Editor's note: Mark Goodin is president of Aaron-Abrams Field Support Services, a Las Vegas research company. 

The number of people willing to spend time participating in qualitative research is shrinking. Many are even refusing to take calls from recruiters these days. That's why researchers must take steps to keep our respondent pool well-stocked with quality individuals.

Following are four ways in which market researchers can protect the respondent pool and help ensure the long-term health of qualitative research:

1. Streamline your screening process.
Respondents have grown weary of lengthy screening questionnaires. A seemingly endless barrage of questions invites respondent fatigue, and they simply zone out. Respondents who don't give 100 percent of their attention to recruiters may incorrectly qualify for your research. How long should it take to administer a screening questionnaire? Based on our experience, we suggest under 10 minutes.
2. Make it easier for respondents to qualify.
Most respondents who fail to pass the screening process tell us that they believe they are actually answering survey questions, but without being compensated. As a result, the next time a recruiter calls, these respondents won't answer because they don't want to "work for free." Long screening questionnaires and numerous failed recruitment attempts sour respondents against market research and shrink the respondent pool.

3. Offer adequate incentives.
Many researchers offer respondents a "fun and exciting time" in lieu of a proper incentive. If you truly want to offer respondents a fun and exciting time, send them to Magic Mountain or Disneyland. Respondents are acting as consultants for you when they participate in your research, and they therefore deserve suitable compensation. Attractive incentives not only help ensure that your respondent pool will remain well-stocked, but they also raise respondent cooperation rates.

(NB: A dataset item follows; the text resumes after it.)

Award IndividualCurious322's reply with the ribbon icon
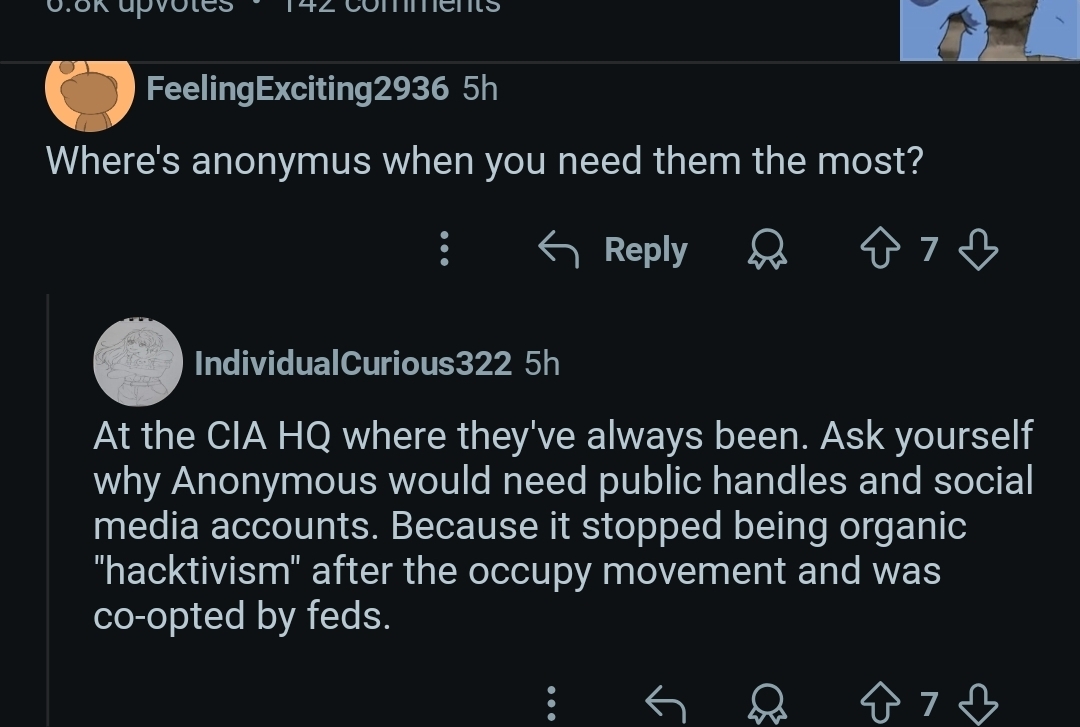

4. Choose convenient research times.
Most people are employed during the day and are not available to do research during working hours. In addition, not everyone wants researchers in their homes or tagging along to the grocery store. People lead busy lives, and they're concerned about their right to privacy. When attending your research is inconvenient, respondents will say no. And if you repeatedly offer inconvenient research times, respondents will opt out of the respondent pool all together.

Makes sense

The bottom line is that one of the reasons that qualitative research has seen a sharp increase in the number of cheaters, repeaters and other problem respondents is that many quality respondents have become frustrated with market research and simply don't want to bother. What you're left with often are respondents who participate solely for the money. What's more, a shrinking respondent pool means higher prices for all of us. So keeping the pool stocked with quality respondents makes sense - both now and in the future.